Mais des doutes sérieux planent sur la stratégie générale de certaines des plus grandes organisations pour la conservation : défendent-elles vraiment la justice écologique, la restitution des droits et la sauvegarde de l’environnement, ou ont-elles signé un pacte avec le diable, en passant des accords avec les sociétés transnationales et les banques de développement pour obtenir des budgets et des zones à protéger, au prix de fermer les yeux sur la ruine de l’environnement à l’extérieur des parcs ? Vont-elles s’opposer à l’extraction minière dans les aires protégées, les forêts protégées et les territoires indigènes ? S’opposent-elles à l’injustice du processus de mondialisation, ou fabriquent-elles des scénarios style « on gagne à tous les coups », où les profits sont canalisés vers leur empire en expansion d’aires protégées, tout en faisant taire les mécontents locaux par des projets de « développement communautaire » et de « cogestion » à court terme ? Est-ce que le résultat d’un tel pacte faustien sera une planète dont 10% sont réservés comme « sites naturels » pour la récréation, tandis que les 90% restants sont sacrifiés aux priorités néolibérales ? Les parcs et le « développement » seraient-ils deux faces de la même médaille ? Bref, les organismes de conservation sont-ils la solution, ou une partie du problème ?

Pour que le Congrès mondial sur les parcs puisse être considéré comme une réussite par le mouvement environnementaliste, de tels doutes doivent être dissipés de manière convaincante.

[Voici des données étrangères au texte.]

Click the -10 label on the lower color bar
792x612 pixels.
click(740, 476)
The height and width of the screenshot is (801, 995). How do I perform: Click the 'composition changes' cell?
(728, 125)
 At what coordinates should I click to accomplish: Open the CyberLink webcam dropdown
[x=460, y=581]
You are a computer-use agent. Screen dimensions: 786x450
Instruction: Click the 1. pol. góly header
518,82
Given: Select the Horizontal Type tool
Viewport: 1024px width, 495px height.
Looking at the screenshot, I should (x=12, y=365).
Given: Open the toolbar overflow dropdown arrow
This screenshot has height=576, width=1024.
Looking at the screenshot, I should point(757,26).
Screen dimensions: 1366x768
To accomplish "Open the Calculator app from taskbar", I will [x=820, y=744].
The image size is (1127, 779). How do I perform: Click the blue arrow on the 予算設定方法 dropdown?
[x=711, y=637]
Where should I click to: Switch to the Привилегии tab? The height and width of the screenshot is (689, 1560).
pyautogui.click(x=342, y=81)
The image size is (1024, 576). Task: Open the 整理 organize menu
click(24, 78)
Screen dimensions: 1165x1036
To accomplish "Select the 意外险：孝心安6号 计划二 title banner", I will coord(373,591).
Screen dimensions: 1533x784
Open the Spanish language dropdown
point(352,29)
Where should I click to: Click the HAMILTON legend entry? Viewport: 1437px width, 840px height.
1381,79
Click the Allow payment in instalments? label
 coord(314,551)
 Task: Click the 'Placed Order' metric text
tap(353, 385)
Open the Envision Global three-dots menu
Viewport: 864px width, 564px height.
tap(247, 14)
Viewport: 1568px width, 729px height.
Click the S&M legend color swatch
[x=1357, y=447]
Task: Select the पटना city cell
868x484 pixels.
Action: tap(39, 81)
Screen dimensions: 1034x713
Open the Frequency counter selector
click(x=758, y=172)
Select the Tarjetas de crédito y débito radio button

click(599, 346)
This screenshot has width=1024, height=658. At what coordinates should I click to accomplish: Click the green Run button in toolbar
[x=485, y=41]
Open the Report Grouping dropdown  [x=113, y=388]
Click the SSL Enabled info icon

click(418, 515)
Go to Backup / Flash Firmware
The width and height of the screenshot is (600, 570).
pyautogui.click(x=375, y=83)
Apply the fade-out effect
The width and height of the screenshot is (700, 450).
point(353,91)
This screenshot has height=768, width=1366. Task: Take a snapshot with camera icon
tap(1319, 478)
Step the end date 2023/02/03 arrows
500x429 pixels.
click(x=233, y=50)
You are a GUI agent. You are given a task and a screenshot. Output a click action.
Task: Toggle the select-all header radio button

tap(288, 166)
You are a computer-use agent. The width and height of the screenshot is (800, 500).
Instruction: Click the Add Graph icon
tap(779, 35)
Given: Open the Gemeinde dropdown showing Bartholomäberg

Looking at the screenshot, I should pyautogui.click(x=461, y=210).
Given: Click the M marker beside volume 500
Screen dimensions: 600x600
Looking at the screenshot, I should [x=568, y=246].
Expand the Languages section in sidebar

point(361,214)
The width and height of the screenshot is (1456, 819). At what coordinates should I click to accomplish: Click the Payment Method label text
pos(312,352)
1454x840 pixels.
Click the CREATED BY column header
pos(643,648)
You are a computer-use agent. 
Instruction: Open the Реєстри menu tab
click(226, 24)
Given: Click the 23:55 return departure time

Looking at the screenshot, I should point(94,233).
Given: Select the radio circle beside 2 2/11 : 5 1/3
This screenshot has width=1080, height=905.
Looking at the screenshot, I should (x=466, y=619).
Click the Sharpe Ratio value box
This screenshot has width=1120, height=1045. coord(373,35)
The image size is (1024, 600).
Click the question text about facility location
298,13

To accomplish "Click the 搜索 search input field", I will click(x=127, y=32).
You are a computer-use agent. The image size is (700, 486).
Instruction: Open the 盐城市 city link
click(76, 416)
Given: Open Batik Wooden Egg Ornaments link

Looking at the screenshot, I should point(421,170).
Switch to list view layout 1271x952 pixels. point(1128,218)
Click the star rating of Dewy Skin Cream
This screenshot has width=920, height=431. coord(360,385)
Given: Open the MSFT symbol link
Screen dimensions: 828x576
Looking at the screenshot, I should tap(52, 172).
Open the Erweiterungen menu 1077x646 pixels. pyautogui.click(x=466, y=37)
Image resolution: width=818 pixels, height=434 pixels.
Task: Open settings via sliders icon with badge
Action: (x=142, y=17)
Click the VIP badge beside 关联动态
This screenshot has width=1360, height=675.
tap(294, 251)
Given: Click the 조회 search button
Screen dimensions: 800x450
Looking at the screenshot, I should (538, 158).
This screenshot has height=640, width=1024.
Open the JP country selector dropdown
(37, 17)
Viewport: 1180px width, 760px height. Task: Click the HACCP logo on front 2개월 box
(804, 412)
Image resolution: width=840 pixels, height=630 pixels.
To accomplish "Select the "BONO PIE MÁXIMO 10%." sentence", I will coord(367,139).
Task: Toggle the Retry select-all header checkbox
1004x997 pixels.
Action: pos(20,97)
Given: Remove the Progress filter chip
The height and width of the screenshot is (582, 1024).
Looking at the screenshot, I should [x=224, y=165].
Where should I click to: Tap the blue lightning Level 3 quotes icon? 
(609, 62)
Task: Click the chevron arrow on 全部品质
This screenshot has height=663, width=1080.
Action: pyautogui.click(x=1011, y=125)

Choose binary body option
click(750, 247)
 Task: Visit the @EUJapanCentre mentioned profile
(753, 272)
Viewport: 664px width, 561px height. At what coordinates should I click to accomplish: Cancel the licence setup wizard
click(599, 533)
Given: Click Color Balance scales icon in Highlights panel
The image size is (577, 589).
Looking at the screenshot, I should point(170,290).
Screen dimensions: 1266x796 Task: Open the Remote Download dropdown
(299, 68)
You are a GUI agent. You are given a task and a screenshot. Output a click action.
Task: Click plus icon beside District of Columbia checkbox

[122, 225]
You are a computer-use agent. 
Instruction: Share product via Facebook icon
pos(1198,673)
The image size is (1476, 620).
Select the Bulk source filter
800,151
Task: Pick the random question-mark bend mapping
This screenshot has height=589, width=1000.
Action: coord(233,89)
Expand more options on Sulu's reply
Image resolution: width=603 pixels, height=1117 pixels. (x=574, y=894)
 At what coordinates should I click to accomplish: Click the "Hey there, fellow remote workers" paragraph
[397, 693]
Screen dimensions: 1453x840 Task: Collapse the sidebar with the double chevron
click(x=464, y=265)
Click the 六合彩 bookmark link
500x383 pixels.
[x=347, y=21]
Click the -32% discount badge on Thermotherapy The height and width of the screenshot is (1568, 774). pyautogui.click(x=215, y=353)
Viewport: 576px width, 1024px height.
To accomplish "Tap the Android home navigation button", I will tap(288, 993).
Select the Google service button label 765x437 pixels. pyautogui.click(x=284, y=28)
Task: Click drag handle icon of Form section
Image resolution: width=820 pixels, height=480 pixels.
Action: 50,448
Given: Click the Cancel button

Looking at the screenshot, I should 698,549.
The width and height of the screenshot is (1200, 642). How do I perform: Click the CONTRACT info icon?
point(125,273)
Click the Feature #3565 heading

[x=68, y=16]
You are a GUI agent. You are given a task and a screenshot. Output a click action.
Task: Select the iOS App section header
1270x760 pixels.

Le Congrès doit adopter une position, et une stratégie conséquente, qui reconnaisse que les parcs sont pour les gens, qui respecte les droits, qui rende aux populations autochtones la maîtrise de leurs territoires et de leurs destinées, qui barre l’accès aux industries extractives. Finis les accords avec les sociétés qui sont en train de conduire le monde à sa fin. Finis les marchés colonialistes vendant la terre et l’avenir des autres au bénéfice de projets de parcs, d’extraction de bois, d’oléoducs et de plantations.